KEEMPAT, tindakan seperti itu juga merupakan bagian dari strategi dan kebijakan pemerintah untuk melindungi investasi yang sudah ada baik PMDN/PMA, sektor UMKM, dan investasi portofolio yang masih aktif profit taking di bursa saham dalam negeri.
Upaya ini penting karena efektifitasnya akan berkontribusi terhadap munculnya sentimen negatif di pasar tenaga kerja, dan menjaga penurunan daya beli masyarakat kelas menengah bawah yang bekerja sebagai pekerja di pabrik, dan usaha jasa. Problem paling nyata yang dihadapi dunia usaha maupun konsumen dewasa ini adalah relatif sama yaitu beban berat di ongkos karena inflasi yang membuat harga – harga barang dan jasa pada umumnya mengalami kenaikan yang cukup tajam. Situasi sekarang ini menjadi khas karena hampir semua negara mengidap penyakit yang sama, yakni ekonomi biaya tinggi dalam kadar yang berbeda – beda. Situasi ini yang kemudian direspon dengan kebijakan proteksi.
KELIMA, mestinya bukan proteksi yang dilakukan tapi lebih tepat memberikan stimulus ekonomi.
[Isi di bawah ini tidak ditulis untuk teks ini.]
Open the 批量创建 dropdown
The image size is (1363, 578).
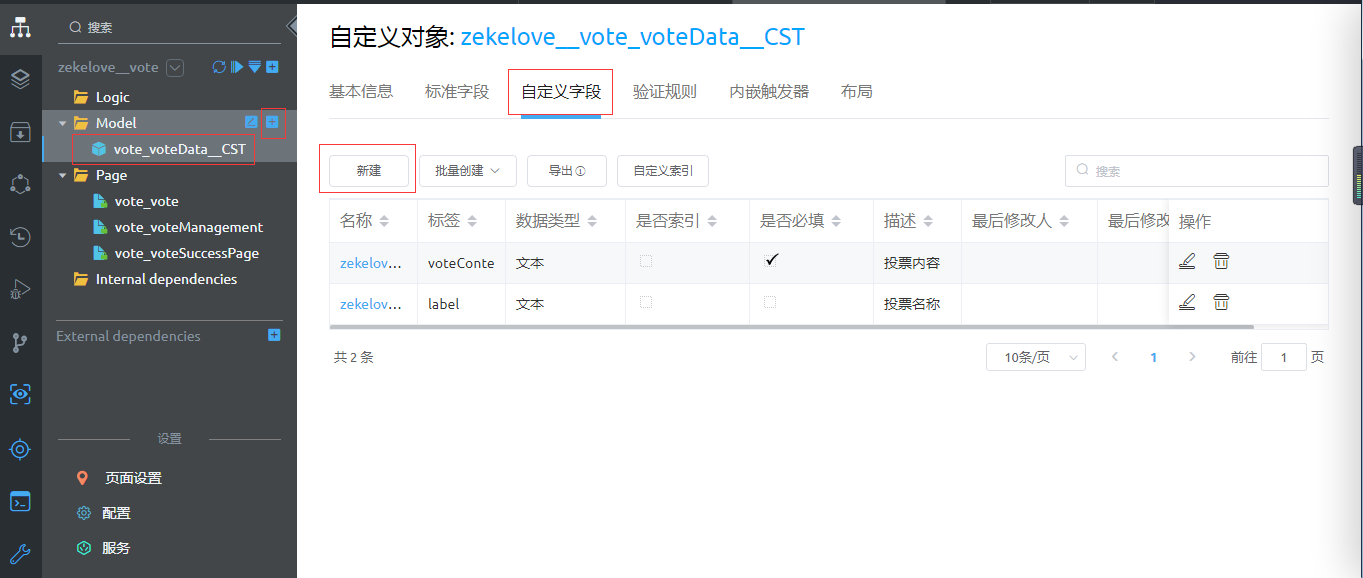click(x=467, y=171)

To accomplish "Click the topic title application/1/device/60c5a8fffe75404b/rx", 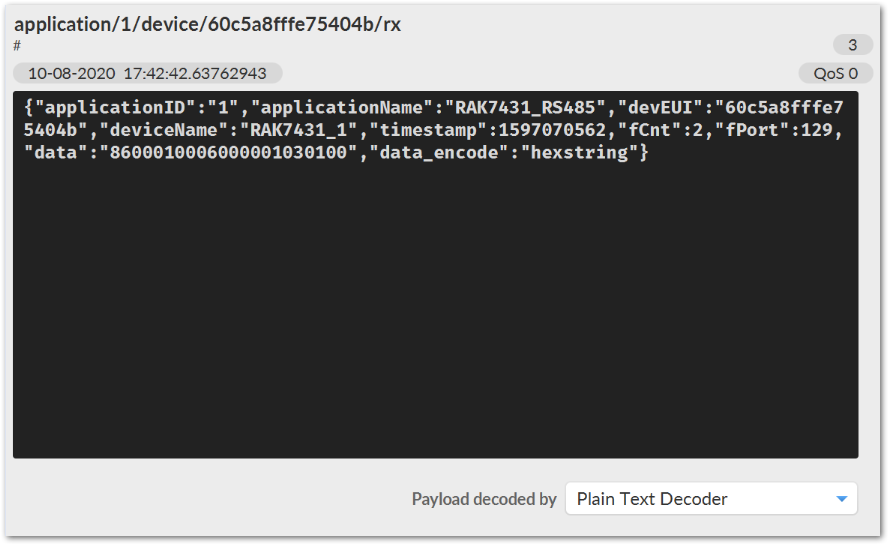I will tap(208, 24).
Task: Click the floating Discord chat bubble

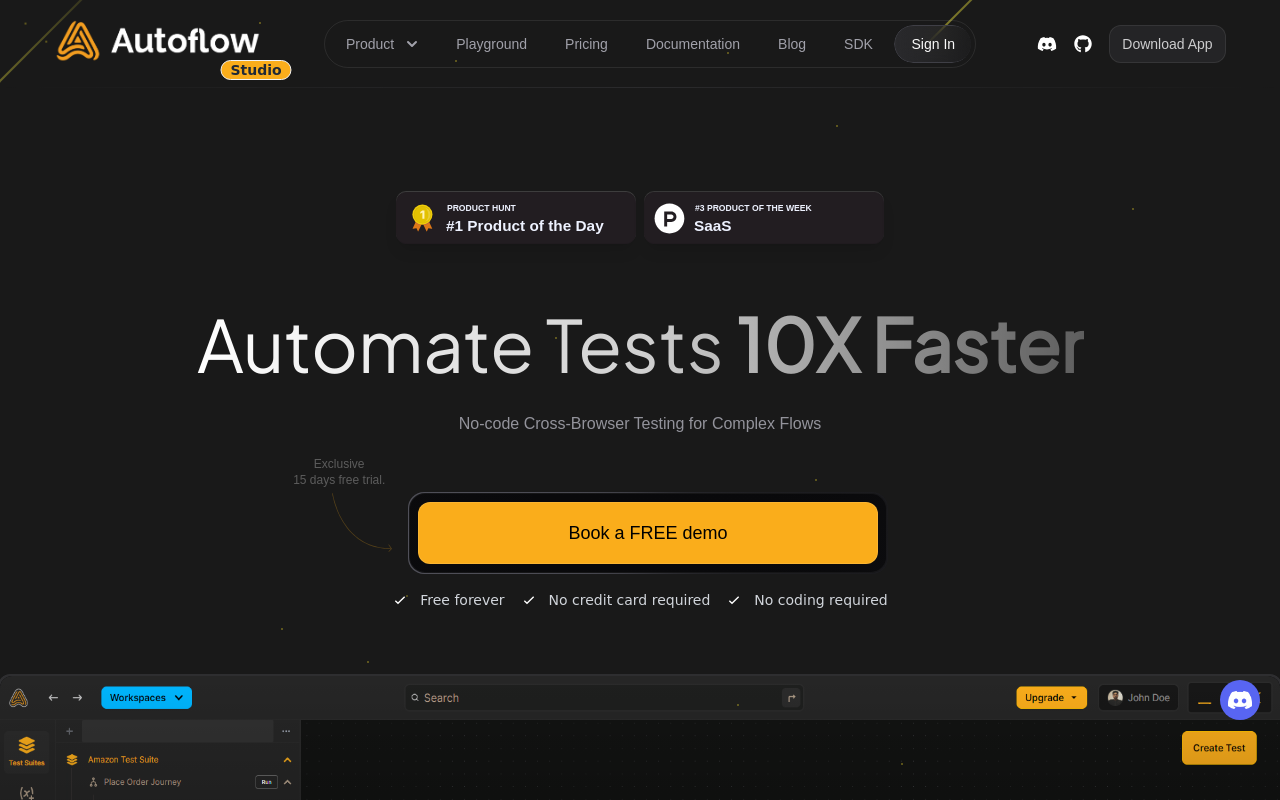Action: 1240,700
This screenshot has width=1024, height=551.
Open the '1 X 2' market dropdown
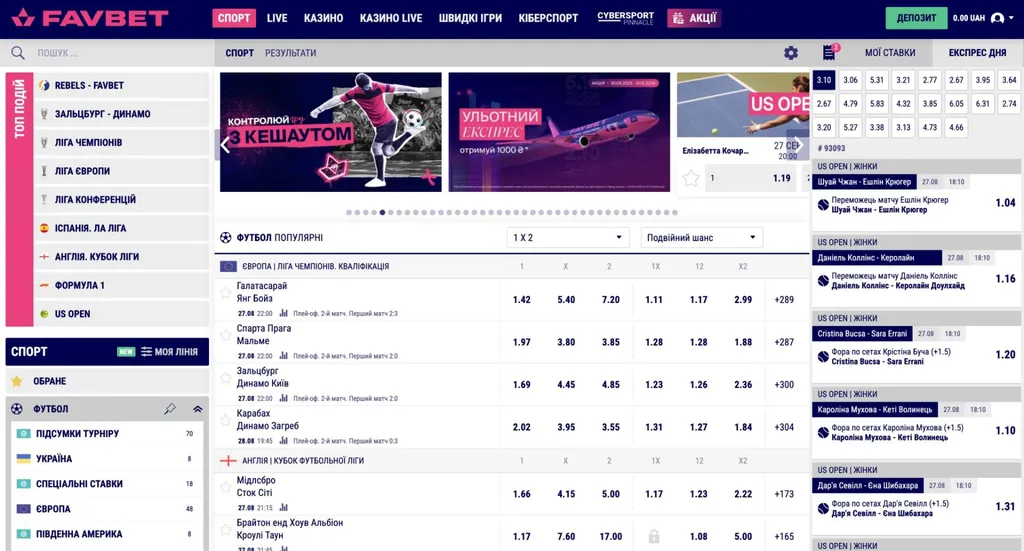pos(567,238)
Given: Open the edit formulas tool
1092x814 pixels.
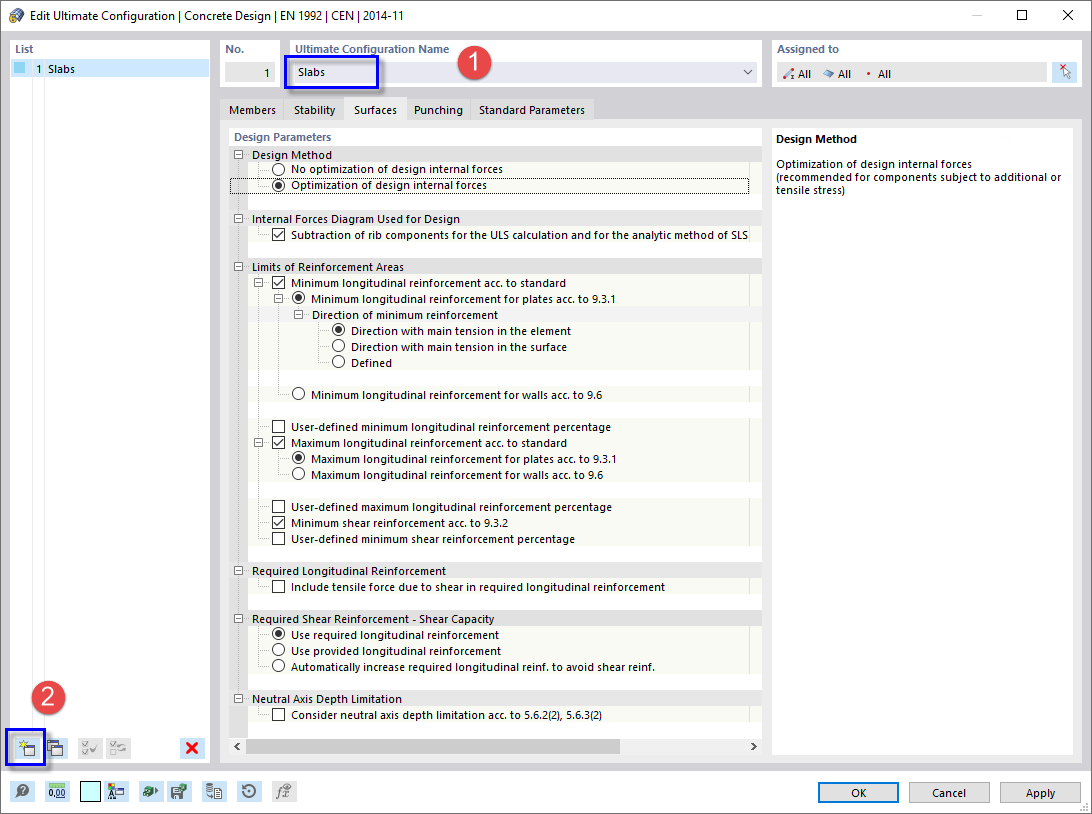Looking at the screenshot, I should [x=284, y=791].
Tapi pada kenyataannya, stimulus ekonomi tidak lagi serta merta dapat diberikan karena likuiditas keuangan negara hampir semua negara mengalami tekanan berat akibat beban utang global telah mencapai 355% terhadap GDP global. Nyaris tidak ada negara di dunia yang mampu menyandang status INVESMENT GRADE sehingga muncul ancaman krisis utang global hingga ancaman kebangkrutan.
Di tingkat policy pemerintah yang selalu diterapkan sebagai pilihan kebijakan tidak banyak yaitu, kebijakan stimulus ekonomi, atau melakukan kontraksi anggaran belanja pemerintah, dan pilihan terakhir adalah proteksi. Pemerintah dapat bersifat fleksibel untuk dapat memilih berbagai instrumen kebijakan yang akan dipilih.
Yang penulis catat justru kenapa WTO tak banyak bersuara ketika ekonomi global carut marut sekarang ini. Jurusnya tidak muncul, padahal masalah dunia saat ini bukan hanya di seputar masalah keuangan dan moneter saja, tapi juga telah menjadi masalah di bidang investasi industri, dan perdagangan.
KEENAM, pada akhirnya kita harus jujur mengatakan bahwa : 1) dari sisi kepentingan nasional dan sesuai amanat UU nomor 3/2014 tentang perindustrian, maka pemerintah harus fokus pada upaya pengamanan dan penyelamatan industri nasional sebagai bagian tak terpisahkan dari upaya penyelamatan perekonomian nasional yang juga diatur dalam UU Keuangan Negara nomor 17/2003 pasal 24 ayat (7).
2) Pemerintah perlu fokus memberikan ruang kepada industri agar tetap mampu menjaga market share di pasar dalam negeri dan ekspor supaya pelaku industri penghasil barang dan jasa tetap mampu expected return, income and profit. Kebijakan ini jelas menjadi isu utama dari kebijakan pengamanan dan penyelamatan industri.
3) kendalikan impor barang dan jasa yang tidak penting, baik untuk kepentingan konsumsi maupun investasi maupun pembangunan.